• _Excerpt to read_
'''

Competition: Not as Easy as it Seems
A central tenet of the thesis against Groupon has been that there are no barriers to entry in this industry. The conventional wisdom seems to be that anyone can set up a website and begin selling daily deals. But the truth is that it is not that easy. Groupon ended Q2 2012 with 12,820 employees, and that number grew 33.195% from Q2 2011 and 2.168% sequentially. It takes thousands of employees to do what Groupon does, and to succeed in the daily deals industry, it will take much more than just a website. It is true that Groupon's competitors include companies such as Google and Amazon (NASDAQ:AMZN). But simply because Groupon competes against such companies does not mean that it will fail. Groupon is working hard to strengthen its relationships with both merchants and consumers. On the company's conference call, CEO Andrew Mason stated that Groupon Rewards, the company's customer loyalty program, now has 6,000 merchant partners and over 1.5 million subscribers enrolled. And 20% of merchants are suing at least one of the company's merchant tools, such as Groupon Scheduler, Groupon Now!, or Groupon Rewards. As we stated in our last article on Groupon, it is impossible for Groupon, or any daily deals company, to have the perfect deal for each subscriber each and every day. As long as Groupon has, on average, the best deals in the industry, we believe the company can come out ahead. And according to industry reports, that is in fact a distinct possibility. Sources close to Google indicate that the company has laid off a large portion of its staff at its German subsidiary DailyDeal, due to an inability to gain traction in that market.
Analyst Estimates, Valuations, and a Word Regarding Their Role
Stocks prices often become unhinged from the fundamentals of the underlying company, and can deviate from them, both to the upside and the downside. At $20 per share (the price at which Groupon priced its IPO), the price was unhinged to the upside (whether or not Groupon should have priced its IPO at that level is beyond the scope of this article; a higher stock price would bring in more cash for the company, but also makes it harder to sustain the share price). And at around $5, we believe that the price is unhinged to the downside.
As of this writing, analysts expect Groupon to post EPS of 37 cents per share, which would give Groupon a P/E ratio of 12.838x 2013 earnings, hardly overvalued for a company projected to grow earnings at a rate of 117.647% in 2013.
(click to enlarge)And yet, analysts had forecast 2013 EPS of 70 cents per share back in June when our last article on Groupon was published. While we admit that Groupon's Q2 results could have been better, were they really so terrible as to warrant a 47.143% cut in 2013 earnings estimates? Has Groupon's business really worsened by nearly half in the span of a few months? We do not think that it has. And such seemingly dire cuts in earnings forecasts stand in stark contrast to analyst price targets. After Groupon posted its Q2 results, Citi slashed its price target from $19 to $9. And JPMorgan cut its target to $8. Both firms cited Groupon's quarterly results as reasons that their old price targets were unwarranted. And yet, these price targets imply that under $5, Groupon shares have tremendous upside. Based on the company's stock price of $4.75 as of the close of trading on September 17, Citi's price target implies upside of 89.474%, and JPMorgan's implies upside of 68.421%. The exception to this is Ken Sena of Evercore Partner. Frankly, his ratings revisions regarding Groupon are a bit puzzling. After the company posted its Q2 earnings, he cut his price target to $6.50. As of today, that target stands at $3. What exactly has changed over the course of the past month? Has Groupon's business really deteriorated that badly?

'''

• _Instructions to follow_
According to the Groupon article above, to what figure did Citi cut its price target after Groupon posted its Q2 results?

• _Given records_

'''

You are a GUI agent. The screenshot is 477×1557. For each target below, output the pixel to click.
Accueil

'''
'''

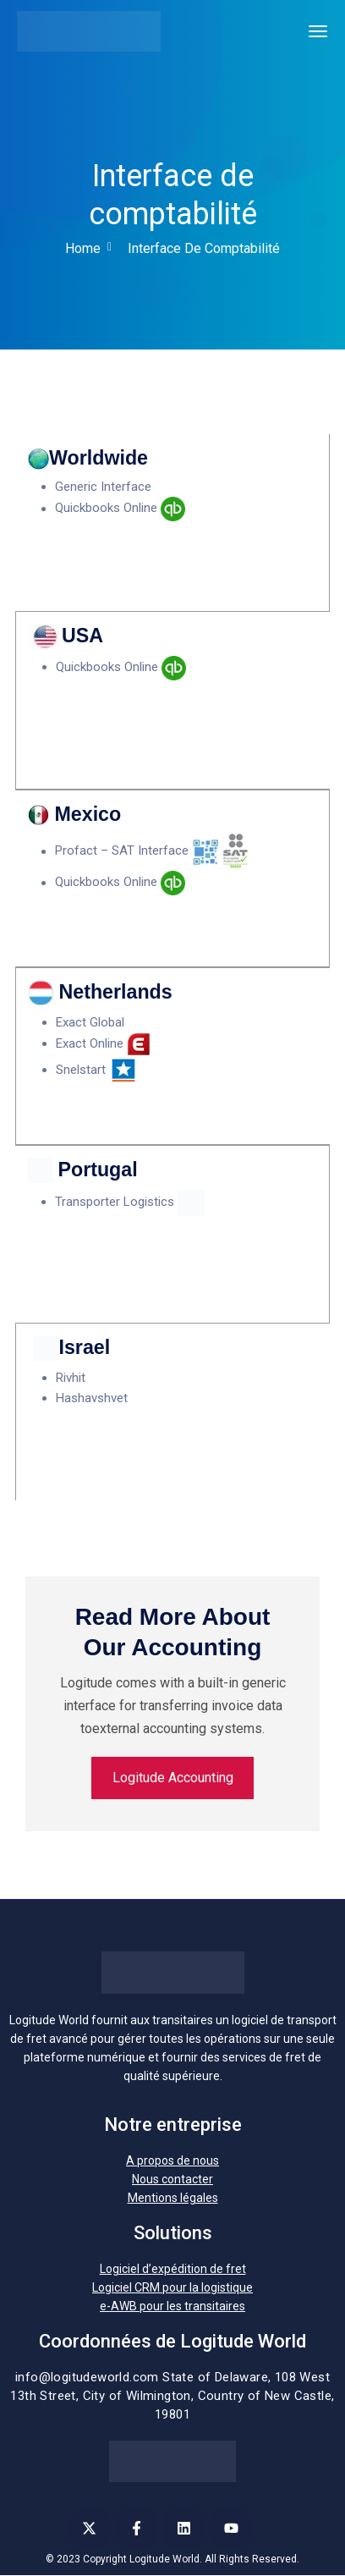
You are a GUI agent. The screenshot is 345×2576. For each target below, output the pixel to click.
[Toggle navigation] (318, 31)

'''

• _Finished answer_
$9